金融機関にとっても得るものは大きかった。これまでは財務数字から企業を見ていた。どの事業が赤字で課題があるかは把握していた。しかし、課題がある事業をどうやって改善させるのか、または新たな収益源となる新事業をどう立ち上げるのかといった事業面での課題解決策は持ち合わせていなかった。中小企業診断士などと行動を共にすることで、支援の具体的なノウハウを得ることができたのは収穫となった。また、経営改善コーディネーターは県内5か所に分かれて業務を行っていたが、異なる金融機関から派遣された経営改善コーディネーターが机を並べているところもあった。他行では、本店とどうコミュニケーションをとって経営改善を実行しているのかなど、自行との違いを間近に感じることができたことは大きな刺激となったようだ。

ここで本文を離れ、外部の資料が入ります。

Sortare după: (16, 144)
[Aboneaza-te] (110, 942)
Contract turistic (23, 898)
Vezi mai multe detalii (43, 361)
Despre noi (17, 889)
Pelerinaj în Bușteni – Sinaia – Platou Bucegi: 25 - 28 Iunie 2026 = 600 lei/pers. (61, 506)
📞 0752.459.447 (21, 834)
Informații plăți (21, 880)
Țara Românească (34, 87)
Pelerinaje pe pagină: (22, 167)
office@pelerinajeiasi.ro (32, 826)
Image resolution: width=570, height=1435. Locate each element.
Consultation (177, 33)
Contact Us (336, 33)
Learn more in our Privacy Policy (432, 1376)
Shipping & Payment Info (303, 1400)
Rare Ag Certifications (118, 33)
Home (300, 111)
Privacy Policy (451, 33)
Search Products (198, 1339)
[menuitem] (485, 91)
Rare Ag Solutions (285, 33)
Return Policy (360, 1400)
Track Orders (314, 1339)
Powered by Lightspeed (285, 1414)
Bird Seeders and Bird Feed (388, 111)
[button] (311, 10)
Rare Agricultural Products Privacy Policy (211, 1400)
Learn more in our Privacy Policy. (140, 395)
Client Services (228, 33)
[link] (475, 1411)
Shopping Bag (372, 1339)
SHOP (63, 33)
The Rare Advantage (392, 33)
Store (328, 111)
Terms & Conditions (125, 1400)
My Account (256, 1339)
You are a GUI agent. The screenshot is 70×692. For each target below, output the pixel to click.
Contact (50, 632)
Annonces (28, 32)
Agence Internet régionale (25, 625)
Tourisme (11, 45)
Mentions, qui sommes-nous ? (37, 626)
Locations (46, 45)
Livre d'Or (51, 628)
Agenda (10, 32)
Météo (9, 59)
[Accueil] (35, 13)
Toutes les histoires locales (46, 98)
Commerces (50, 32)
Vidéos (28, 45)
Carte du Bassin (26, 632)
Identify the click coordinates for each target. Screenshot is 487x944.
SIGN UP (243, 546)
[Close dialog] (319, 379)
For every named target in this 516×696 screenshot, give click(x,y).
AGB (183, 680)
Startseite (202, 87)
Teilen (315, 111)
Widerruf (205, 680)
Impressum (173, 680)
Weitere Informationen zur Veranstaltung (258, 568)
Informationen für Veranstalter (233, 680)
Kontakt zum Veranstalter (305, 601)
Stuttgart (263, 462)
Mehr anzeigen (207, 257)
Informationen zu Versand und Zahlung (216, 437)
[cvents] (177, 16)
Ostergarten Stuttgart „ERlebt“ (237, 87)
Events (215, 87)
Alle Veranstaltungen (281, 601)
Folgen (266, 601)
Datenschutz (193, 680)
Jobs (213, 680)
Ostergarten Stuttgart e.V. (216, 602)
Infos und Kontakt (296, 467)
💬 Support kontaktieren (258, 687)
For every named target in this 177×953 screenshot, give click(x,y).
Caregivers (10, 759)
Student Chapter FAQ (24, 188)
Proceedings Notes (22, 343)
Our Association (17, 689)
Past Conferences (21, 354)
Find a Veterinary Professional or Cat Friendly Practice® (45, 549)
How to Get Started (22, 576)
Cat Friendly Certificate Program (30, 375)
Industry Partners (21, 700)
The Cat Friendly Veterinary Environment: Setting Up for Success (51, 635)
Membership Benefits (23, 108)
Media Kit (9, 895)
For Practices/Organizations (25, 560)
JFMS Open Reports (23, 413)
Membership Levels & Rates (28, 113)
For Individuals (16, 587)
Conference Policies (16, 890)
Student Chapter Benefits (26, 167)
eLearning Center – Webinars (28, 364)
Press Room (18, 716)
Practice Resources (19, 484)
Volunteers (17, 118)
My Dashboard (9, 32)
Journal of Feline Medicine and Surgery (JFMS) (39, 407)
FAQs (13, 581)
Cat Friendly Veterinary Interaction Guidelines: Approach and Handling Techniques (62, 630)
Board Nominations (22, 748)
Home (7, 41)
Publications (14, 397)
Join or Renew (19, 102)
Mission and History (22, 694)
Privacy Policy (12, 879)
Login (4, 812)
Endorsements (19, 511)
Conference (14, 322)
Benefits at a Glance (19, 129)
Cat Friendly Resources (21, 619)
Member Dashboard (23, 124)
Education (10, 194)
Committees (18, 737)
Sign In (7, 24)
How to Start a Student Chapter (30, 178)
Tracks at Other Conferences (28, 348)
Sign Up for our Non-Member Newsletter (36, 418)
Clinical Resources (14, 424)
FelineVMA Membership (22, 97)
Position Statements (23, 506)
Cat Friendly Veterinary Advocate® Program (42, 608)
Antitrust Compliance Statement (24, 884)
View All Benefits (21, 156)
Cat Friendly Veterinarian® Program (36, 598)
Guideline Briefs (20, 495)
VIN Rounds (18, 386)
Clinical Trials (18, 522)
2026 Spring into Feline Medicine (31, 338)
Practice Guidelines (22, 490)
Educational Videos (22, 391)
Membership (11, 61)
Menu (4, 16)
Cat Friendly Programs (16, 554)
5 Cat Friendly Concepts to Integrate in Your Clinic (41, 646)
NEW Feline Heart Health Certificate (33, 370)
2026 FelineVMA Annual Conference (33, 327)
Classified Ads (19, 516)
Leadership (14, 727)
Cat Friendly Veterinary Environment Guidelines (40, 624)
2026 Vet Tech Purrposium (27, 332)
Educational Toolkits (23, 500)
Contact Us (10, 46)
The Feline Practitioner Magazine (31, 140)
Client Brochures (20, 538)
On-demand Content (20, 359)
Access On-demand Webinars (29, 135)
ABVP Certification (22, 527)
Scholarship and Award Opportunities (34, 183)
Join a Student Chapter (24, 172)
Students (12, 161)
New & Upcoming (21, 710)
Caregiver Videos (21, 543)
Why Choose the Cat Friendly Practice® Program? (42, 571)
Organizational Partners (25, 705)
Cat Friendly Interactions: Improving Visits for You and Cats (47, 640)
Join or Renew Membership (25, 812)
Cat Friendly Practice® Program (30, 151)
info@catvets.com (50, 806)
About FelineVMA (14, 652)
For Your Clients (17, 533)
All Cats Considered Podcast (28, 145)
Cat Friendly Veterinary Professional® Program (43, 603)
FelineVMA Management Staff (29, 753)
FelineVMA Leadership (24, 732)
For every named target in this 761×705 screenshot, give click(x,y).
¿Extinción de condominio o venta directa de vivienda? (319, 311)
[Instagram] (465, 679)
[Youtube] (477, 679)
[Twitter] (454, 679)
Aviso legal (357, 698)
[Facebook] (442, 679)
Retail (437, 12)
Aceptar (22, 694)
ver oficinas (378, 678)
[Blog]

同ネットワークは2023年3月末時点で、191社の行動計画を策定した。業種別では、製造業40社、建設業33社、小売業32社、飲食業30社など、幅広い業種をカバーしている。支援を受けた企業からは「前向きに経営改善に取り組もうという意識に変わった」という声が上がるなど成果を生み出している。また、個別事例研究会を開催し、伴走支援に取り組んだ経緯や課題解決策を関係者に伝えることで経営支援のノウハウを共有する機会も設けている。
同ネットワークは経営改善コーディネーターによる活動に加え、2023年11月に物価高によるコスト上昇分を適切に価格転嫁するよう支援する「取引価格適正化コーディネーター」を配置し、中小企業の経営改善を多角的に支援する体制へと移行した。事務局は引き続き三重県信用保証協会が担当する。